[Stored data]
═══

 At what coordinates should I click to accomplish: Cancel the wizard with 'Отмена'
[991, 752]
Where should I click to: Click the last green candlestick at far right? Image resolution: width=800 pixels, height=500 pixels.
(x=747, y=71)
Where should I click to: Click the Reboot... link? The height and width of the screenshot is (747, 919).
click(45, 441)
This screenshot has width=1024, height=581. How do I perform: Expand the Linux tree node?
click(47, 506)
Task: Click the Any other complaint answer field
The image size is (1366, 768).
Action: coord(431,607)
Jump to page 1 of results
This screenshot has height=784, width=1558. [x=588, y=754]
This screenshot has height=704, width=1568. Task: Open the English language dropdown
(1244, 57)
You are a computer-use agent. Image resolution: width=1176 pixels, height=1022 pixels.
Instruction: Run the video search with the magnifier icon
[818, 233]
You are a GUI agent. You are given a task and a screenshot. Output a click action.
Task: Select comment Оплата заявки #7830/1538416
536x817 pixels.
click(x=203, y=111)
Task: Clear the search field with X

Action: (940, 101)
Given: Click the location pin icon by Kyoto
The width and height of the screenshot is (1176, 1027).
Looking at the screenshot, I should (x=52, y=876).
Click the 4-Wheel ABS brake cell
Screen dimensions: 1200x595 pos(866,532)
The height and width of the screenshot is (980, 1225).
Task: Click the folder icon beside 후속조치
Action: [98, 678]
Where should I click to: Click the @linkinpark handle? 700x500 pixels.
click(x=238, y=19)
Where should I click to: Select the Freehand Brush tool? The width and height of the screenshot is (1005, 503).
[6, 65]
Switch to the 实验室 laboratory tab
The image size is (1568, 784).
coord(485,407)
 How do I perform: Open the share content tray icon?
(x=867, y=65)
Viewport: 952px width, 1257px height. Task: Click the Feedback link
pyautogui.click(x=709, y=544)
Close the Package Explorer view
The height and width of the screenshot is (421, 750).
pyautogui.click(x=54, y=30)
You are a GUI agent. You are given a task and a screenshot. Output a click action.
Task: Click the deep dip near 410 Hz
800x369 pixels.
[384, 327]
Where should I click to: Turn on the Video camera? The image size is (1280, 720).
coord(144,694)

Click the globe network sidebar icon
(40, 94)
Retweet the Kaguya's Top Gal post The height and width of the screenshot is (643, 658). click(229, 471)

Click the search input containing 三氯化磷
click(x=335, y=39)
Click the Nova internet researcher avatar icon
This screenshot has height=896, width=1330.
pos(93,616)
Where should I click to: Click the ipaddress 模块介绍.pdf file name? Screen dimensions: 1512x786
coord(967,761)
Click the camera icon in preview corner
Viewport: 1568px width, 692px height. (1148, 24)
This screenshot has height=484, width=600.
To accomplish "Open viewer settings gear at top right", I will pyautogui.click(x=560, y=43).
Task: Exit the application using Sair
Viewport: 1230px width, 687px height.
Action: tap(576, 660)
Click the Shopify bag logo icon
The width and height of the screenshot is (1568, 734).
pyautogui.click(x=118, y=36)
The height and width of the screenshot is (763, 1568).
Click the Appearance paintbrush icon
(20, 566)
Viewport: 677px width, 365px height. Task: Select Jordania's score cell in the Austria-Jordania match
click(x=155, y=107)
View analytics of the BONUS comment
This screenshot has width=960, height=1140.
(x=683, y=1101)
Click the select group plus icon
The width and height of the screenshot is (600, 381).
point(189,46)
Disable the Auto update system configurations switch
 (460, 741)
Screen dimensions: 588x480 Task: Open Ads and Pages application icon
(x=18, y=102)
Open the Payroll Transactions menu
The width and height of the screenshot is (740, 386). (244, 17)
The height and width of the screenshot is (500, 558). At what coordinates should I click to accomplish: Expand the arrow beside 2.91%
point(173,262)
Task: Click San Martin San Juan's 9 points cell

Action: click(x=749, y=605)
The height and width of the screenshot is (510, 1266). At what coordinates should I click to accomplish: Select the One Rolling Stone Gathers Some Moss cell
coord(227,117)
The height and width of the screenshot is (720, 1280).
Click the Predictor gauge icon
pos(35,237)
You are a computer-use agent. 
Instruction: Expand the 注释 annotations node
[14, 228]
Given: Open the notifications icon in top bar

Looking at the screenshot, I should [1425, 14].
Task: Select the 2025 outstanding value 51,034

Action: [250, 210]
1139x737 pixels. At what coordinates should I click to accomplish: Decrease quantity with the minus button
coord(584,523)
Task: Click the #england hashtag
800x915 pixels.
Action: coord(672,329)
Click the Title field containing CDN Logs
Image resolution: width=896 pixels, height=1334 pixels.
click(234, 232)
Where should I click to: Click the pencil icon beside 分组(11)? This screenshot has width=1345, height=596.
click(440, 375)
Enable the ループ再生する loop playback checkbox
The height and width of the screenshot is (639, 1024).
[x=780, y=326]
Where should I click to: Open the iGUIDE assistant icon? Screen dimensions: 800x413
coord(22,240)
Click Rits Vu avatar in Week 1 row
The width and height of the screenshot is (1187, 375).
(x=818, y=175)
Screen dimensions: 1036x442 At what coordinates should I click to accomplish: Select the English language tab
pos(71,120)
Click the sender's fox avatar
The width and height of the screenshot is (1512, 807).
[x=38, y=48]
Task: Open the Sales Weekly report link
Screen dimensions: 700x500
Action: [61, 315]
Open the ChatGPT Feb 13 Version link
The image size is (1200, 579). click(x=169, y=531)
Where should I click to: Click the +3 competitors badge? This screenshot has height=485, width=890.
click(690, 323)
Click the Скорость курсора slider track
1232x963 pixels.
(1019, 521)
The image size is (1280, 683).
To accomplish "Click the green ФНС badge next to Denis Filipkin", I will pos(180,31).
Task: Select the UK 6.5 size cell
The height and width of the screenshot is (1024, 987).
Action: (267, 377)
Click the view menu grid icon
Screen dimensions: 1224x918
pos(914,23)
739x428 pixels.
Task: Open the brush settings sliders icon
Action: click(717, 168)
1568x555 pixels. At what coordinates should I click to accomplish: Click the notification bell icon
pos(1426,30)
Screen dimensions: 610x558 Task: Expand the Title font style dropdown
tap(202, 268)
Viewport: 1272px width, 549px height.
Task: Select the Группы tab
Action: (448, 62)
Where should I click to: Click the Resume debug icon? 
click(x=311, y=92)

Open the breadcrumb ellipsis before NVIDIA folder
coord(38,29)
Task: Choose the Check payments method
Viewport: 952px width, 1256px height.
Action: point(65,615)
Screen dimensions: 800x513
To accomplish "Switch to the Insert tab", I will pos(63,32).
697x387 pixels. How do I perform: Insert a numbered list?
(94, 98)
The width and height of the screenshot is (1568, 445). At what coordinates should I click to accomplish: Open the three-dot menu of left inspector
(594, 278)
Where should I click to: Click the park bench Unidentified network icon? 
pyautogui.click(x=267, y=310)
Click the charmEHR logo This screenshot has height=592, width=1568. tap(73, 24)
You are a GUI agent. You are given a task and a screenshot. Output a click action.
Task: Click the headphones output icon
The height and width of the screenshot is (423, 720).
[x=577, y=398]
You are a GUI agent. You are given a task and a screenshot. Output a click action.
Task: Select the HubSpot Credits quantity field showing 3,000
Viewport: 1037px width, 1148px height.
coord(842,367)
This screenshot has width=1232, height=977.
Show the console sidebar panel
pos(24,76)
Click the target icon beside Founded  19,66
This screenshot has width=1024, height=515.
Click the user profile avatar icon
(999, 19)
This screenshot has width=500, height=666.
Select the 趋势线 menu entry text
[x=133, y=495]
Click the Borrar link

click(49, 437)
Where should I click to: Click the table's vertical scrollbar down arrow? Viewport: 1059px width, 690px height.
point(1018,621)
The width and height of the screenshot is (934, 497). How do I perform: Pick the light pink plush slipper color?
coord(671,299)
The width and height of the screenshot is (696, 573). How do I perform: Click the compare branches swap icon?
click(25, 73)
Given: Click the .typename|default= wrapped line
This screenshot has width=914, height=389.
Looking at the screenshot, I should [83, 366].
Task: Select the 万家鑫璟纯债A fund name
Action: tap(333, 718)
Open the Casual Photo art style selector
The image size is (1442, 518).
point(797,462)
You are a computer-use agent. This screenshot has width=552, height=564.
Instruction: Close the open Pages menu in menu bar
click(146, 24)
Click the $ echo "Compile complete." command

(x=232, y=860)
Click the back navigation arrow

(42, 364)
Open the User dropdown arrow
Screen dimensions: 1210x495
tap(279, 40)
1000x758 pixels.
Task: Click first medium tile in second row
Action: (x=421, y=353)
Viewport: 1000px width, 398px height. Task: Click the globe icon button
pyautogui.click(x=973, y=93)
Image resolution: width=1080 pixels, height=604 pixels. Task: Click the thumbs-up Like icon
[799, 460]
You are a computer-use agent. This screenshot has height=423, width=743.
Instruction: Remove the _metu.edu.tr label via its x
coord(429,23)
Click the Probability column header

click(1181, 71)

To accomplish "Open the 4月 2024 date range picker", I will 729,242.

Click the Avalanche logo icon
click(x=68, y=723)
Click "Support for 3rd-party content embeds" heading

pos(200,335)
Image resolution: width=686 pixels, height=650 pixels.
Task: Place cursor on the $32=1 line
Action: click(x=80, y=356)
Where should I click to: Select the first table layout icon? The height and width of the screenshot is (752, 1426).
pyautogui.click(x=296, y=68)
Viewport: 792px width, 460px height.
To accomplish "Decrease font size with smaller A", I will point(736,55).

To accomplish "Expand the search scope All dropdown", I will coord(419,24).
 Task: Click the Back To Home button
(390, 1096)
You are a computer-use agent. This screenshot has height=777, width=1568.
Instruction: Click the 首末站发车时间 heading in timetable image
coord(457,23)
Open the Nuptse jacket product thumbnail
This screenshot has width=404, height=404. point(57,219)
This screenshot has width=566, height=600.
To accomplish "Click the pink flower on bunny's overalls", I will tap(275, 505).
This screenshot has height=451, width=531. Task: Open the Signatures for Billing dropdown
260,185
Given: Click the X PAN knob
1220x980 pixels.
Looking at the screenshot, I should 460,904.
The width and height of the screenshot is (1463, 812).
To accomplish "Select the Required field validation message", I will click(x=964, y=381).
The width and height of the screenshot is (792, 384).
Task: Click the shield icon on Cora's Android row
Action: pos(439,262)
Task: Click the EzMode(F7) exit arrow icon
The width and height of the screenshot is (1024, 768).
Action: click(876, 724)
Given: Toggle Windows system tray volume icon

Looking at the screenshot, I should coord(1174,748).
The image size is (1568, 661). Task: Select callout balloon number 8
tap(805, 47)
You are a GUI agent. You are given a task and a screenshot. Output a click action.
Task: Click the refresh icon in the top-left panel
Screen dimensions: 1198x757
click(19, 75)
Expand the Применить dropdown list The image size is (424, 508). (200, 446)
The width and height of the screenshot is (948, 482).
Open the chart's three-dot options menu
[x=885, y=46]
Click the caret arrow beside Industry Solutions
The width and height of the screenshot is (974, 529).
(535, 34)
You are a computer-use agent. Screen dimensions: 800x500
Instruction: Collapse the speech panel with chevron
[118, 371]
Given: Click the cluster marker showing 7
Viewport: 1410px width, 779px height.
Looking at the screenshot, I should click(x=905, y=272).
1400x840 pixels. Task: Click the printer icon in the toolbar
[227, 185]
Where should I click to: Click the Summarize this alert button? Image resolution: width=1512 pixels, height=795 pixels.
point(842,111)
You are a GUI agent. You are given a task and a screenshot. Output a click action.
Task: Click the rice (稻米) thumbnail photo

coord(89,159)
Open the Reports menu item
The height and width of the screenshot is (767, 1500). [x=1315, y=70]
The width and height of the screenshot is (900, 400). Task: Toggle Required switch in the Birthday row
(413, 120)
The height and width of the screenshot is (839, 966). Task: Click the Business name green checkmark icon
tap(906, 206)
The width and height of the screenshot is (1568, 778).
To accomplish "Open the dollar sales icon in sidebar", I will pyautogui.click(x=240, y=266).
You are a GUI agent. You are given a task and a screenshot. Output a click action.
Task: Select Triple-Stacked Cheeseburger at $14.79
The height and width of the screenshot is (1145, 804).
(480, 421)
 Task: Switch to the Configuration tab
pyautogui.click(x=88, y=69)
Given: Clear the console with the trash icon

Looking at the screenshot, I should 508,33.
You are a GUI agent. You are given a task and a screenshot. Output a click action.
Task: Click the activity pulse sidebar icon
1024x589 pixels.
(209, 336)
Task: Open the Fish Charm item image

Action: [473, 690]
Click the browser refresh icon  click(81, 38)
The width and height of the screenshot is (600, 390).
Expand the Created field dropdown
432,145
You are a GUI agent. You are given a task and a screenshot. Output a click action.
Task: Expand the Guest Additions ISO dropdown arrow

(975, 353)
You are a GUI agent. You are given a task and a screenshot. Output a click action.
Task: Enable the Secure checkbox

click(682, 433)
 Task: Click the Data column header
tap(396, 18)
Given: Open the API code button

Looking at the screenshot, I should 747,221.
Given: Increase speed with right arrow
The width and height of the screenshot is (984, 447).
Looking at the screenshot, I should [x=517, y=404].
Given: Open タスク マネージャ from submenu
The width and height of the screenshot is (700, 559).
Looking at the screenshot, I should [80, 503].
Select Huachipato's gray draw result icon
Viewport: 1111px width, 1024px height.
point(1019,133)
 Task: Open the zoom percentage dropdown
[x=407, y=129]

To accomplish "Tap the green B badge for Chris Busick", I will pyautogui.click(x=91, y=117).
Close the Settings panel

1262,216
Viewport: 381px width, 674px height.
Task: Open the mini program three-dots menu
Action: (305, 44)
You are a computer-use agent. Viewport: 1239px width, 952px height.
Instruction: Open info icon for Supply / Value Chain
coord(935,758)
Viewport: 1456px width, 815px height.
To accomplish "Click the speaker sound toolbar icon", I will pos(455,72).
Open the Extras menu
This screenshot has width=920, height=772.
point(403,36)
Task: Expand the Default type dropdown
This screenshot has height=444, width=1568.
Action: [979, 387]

═══

Goal of the exercise: Out of the records above, pull each line containing the word "showing".

Exercise result:
Task: Select the HubSpot Credits quantity field showing 3,000
Given: Click the cluster marker showing 7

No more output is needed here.